In the meantime, I see that our speakers have answered quite a few questions. For the sake of time, we are not able to answer all of them. But there’s a few left that perhaps we can attempt for the next five minutes. One of them is regarding, and this is open to everyone, but it’s regarding laboratories in this project, leveraging COVID-19 infrastructure in order to facilitate future AMR surveillance efforts, and I just summarized that question to make it quicker.

Do any of the speakers have any comments on this? Is that going on? I’m assuming it must be. Have these labs increased in their capacity for AMR surveillance following the COVID-19 pandemic response? Well, it’s difficult to answer because we haven’t gone back to the labs after the project but Geeta, you were about to comment on that?

Geetanjali Kapoor

I think what I can just add is that, overall the quality management systems, what was used for building up the COVID labs at least, the basic principles remain the same. So that part can be leveraged onto the bacteriology labs also, and to ensure that there is a reagent supply 24/7, the equipment, everything is running well, there is capacity of the staff, they are trained well. So the basic principles which we have in the LQMS, Lab Quality Management Systems, which was applied for COVID labs. It was always there, it’s nothing new, but we realized that things can happen very fast if there is willpower and if there is leadership. So this part can definitely help us in the long run.

Erta Kalanxhi

So there’s a question about affordability saying, “I agree that enhancing lab capacity is key, but how do we make it affordable, especially in the animal health sector? I wonder if the question is affordable to people or affordable to the countries to upgrade the facilities.”

Geetanjali Kapoor

Again, if we talk of affordability in testing, it may be difficult of course to suddenly expand in every nook and corner of the country. But there are systems, like you can send the samples to the reference lab and over there you know, we have high-quality testing. So that kind of system can be worked out and those labs can mentor the smaller labs.

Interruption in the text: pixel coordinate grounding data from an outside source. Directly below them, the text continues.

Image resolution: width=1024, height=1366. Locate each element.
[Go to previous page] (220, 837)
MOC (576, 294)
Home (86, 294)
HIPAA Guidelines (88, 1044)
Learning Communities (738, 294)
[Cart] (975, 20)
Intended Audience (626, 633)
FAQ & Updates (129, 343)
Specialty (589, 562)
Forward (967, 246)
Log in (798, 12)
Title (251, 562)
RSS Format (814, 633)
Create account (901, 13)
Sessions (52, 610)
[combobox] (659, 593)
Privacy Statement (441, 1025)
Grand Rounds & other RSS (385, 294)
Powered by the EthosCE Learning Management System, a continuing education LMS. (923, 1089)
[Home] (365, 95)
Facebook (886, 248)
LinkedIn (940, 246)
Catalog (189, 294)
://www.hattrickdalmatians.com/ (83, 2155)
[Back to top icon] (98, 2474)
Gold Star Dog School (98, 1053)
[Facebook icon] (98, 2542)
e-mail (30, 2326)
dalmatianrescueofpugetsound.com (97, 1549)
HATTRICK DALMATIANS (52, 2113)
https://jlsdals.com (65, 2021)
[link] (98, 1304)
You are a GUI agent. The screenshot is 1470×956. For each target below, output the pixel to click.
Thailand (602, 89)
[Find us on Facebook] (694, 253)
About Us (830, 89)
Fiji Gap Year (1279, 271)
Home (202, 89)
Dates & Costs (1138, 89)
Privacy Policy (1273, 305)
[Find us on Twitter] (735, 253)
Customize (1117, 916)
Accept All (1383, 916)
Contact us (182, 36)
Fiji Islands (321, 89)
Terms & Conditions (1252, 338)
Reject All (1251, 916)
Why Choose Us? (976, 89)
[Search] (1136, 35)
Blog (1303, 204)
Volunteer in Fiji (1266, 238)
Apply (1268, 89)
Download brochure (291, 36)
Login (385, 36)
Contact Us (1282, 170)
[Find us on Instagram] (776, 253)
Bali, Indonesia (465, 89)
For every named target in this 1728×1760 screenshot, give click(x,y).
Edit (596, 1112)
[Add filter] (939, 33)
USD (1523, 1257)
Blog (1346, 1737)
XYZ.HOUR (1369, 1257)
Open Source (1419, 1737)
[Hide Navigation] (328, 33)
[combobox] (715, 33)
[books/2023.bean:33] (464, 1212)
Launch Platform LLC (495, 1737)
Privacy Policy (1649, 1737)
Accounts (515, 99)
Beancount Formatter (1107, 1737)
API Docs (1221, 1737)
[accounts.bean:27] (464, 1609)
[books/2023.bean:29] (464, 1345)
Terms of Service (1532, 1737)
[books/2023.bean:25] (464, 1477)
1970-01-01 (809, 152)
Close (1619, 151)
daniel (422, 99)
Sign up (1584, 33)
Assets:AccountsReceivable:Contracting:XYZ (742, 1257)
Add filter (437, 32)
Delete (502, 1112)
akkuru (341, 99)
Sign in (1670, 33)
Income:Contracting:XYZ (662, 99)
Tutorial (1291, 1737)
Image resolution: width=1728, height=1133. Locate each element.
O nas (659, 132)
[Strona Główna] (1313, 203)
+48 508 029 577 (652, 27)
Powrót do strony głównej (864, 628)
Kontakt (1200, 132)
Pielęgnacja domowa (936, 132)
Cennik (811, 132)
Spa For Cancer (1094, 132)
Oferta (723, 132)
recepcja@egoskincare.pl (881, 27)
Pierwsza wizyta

Various approaches can be adapted while there is more budget to full-fledgedly improve and expand labs at a complete, comprehensive level. There can be middle parts which can be worked up and of course if the policymakers are there with the professionals and there is good teamwork and there is an understanding, they know that when you invest in such things, it really helps in the overall burden and overall expenses, it’s so cost effective in the long run. So I think that idea has to percolate amongst the policymakers also for greater funding. I’m not sure if this typically answers the question but yes, I think it hits it somewhere.

Erta Kalanxhi

And Geeta I believe one more question. Is there a list of priority pathogens from Africa, specific to Africa? Is there a list currently available?

Geetanjali Kapoor

No, I don’t think so. Yewande or Edwin, you can maybe add on over here.

Yewande Alimi

Yeah, I was gonna jump in to say, at the moment, of course, we are very much aligned with the WHO priority pathogen list, and one of the crucial things this work has really done is identifying the fact that many countries are not testing for some of the pathogens on that list. So I think the future of the continent is really where we are able to sort of estimate all the burdens, the trends of various pathogens based on context. As you know, the continent is quite diverse across the 55 member states. This will then give us an opportunity to be able to document it. But at the moment of course, the continent is very much aligned with the WHO priority pathogen list.

Erta Kalanxhi

Thank you very much. With this, I’d like to thank everybody for joining us today. Thank you everybody for sticking around and I see a great number of people still listening to the end of this webinar.

Thank you very much to our speakers who really had to manage their time in a very busy time of the year, especially for those working the AMR field with the AMR Awareness Week coming up, and so many other projects. So, thank you again, if you’d like to revisit the recording of this webinar, you can find it later in a few days on our website at onehealthtrust.org.

So, thank you everybody, and have a great day.